- [Your objective]
Look below for the line containing "This screenshot has", then write out that line and every line after it to the end, exactly, minus the pictures.

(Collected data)
- - - - -

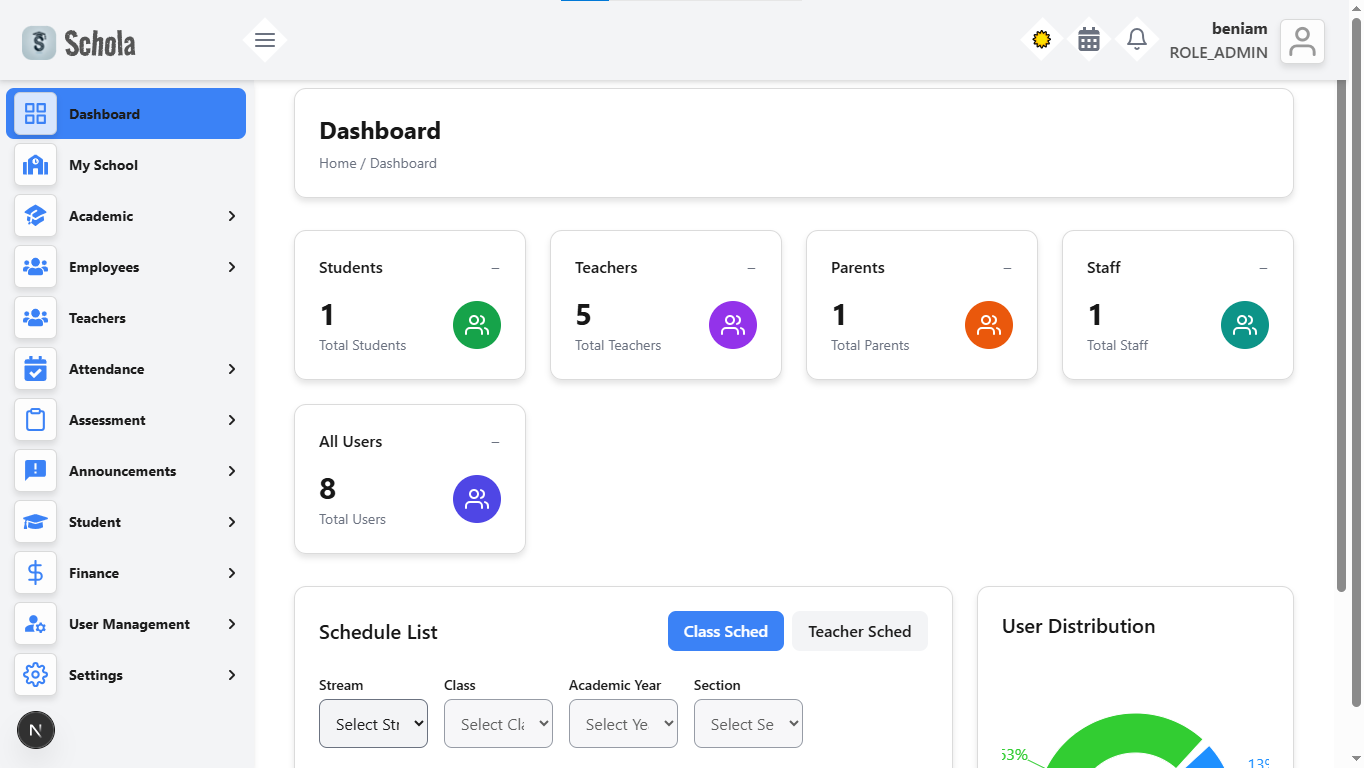Switch to Teacher Sched tab

click(x=859, y=632)
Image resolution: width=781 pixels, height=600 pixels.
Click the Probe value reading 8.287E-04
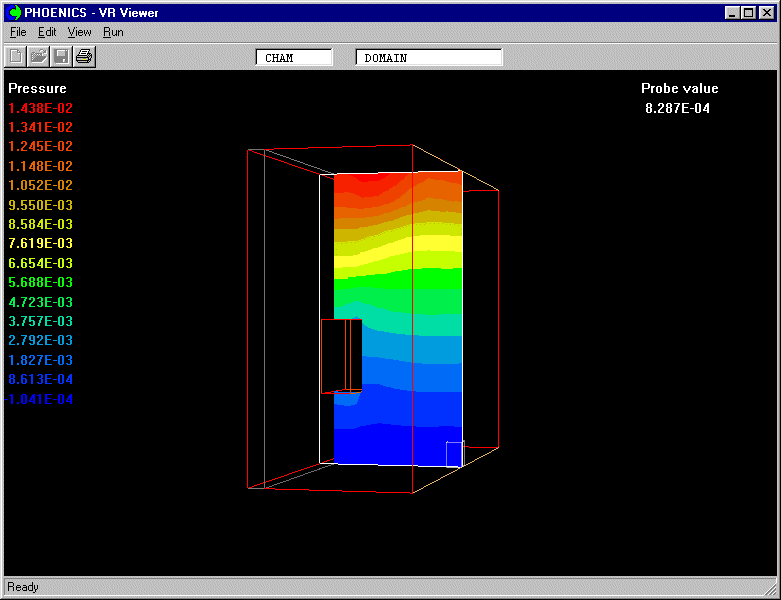click(x=677, y=108)
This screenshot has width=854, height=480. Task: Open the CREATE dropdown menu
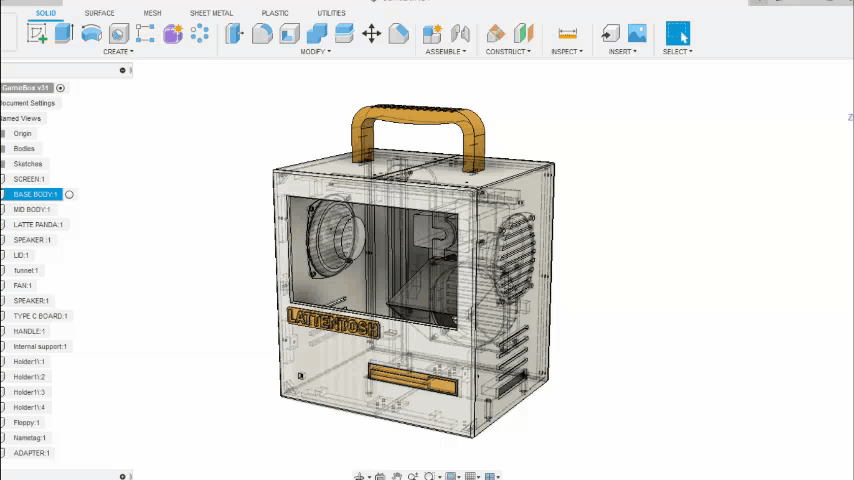click(x=118, y=52)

- - - - -

- [Task answer]
This screenshot has width=854, height=480. Task: Open the CREATE dropdown menu
click(x=118, y=52)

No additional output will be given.